▶
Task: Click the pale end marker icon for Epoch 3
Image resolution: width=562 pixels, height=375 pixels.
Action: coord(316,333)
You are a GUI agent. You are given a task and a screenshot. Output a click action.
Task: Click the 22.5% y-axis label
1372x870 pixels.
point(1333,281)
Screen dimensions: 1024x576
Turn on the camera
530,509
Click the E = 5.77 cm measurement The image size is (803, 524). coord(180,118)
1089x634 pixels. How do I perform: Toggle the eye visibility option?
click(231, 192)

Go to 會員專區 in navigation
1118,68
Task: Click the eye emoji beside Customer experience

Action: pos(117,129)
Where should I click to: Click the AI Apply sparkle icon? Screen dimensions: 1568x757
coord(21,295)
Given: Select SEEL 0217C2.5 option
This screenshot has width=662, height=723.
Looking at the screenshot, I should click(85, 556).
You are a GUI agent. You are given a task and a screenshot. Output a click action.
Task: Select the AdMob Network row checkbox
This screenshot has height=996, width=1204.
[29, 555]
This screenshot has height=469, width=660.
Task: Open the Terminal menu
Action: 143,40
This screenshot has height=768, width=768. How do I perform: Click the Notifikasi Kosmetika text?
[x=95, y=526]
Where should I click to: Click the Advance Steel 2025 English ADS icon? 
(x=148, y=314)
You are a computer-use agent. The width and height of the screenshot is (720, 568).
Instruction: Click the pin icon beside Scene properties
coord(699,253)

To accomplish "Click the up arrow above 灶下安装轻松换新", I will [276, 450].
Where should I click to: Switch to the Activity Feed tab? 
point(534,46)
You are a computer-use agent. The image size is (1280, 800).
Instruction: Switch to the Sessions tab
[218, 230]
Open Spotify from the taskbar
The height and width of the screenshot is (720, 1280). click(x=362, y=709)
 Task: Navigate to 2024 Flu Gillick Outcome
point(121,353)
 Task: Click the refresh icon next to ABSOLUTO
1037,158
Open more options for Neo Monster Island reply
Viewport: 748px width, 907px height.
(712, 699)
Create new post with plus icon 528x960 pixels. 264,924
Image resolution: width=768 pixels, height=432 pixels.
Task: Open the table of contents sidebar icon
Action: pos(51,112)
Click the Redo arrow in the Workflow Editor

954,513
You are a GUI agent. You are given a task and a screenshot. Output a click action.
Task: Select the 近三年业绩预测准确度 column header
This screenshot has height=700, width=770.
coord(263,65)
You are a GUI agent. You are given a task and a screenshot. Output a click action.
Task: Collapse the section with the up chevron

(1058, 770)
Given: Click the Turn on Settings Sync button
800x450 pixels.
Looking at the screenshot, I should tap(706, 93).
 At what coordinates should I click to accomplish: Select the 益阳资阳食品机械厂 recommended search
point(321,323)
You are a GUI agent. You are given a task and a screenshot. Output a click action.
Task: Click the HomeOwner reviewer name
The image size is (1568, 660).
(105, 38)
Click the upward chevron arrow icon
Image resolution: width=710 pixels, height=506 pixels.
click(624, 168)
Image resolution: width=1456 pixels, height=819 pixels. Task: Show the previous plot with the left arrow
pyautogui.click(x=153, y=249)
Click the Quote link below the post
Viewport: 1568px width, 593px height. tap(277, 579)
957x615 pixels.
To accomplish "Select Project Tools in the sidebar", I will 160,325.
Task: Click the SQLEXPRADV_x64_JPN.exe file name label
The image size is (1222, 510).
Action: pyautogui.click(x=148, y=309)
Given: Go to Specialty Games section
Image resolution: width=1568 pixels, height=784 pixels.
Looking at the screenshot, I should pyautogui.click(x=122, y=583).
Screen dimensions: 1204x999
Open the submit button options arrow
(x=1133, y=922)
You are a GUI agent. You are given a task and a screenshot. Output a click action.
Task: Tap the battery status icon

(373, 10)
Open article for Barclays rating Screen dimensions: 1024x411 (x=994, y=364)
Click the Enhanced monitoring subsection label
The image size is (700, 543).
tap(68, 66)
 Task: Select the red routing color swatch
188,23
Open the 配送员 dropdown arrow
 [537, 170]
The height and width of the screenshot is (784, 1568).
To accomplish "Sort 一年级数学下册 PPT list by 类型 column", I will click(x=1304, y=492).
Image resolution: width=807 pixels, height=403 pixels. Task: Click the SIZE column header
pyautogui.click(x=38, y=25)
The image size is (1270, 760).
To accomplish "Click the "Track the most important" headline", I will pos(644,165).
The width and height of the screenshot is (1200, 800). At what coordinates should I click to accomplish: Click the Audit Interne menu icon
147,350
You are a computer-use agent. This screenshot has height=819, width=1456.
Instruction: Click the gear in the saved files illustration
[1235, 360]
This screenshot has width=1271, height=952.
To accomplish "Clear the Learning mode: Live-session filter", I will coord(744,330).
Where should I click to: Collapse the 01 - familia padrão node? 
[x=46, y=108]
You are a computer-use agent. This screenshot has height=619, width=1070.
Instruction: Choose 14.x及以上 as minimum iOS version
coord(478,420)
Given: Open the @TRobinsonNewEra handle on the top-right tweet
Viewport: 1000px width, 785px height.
◀
** Problem **
Among the entries above, find the line with "Given: Select SEEL 0217C2.5 option" and the line with "Task: Select the 近三年业绩预测准确度 column header"; give again exactly these two lines and all lines between them.

** Solution **
Given: Select SEEL 0217C2.5 option
This screenshot has width=662, height=723.
Looking at the screenshot, I should click(85, 556).
You are a GUI agent. You are given a task and a screenshot. Output a click action.
Task: Select the AdMob Network row checkbox
This screenshot has height=996, width=1204.
[29, 555]
This screenshot has height=469, width=660.
Task: Open the Terminal menu
Action: 143,40
This screenshot has height=768, width=768. How do I perform: Click the Notifikasi Kosmetika text?
[x=95, y=526]
Where should I click to: Click the Advance Steel 2025 English ADS icon? 
(x=148, y=314)
You are a computer-use agent. The width and height of the screenshot is (720, 568).
Instruction: Click the pin icon beside Scene properties
coord(699,253)

To accomplish "Click the up arrow above 灶下安装轻松换新", I will [276, 450].
Where should I click to: Switch to the Activity Feed tab? 
point(534,46)
You are a computer-use agent. The image size is (1280, 800).
Instruction: Switch to the Sessions tab
[218, 230]
Open Spotify from the taskbar
The height and width of the screenshot is (720, 1280). click(x=362, y=709)
 Task: Navigate to 2024 Flu Gillick Outcome
point(121,353)
 Task: Click the refresh icon next to ABSOLUTO
1037,158
Open more options for Neo Monster Island reply
Viewport: 748px width, 907px height.
(712, 699)
Create new post with plus icon 528x960 pixels. 264,924
Image resolution: width=768 pixels, height=432 pixels.
Task: Open the table of contents sidebar icon
Action: pos(51,112)
Click the Redo arrow in the Workflow Editor

954,513
You are a GUI agent. You are given a task and a screenshot. Output a click action.
Task: Select the 近三年业绩预测准确度 column header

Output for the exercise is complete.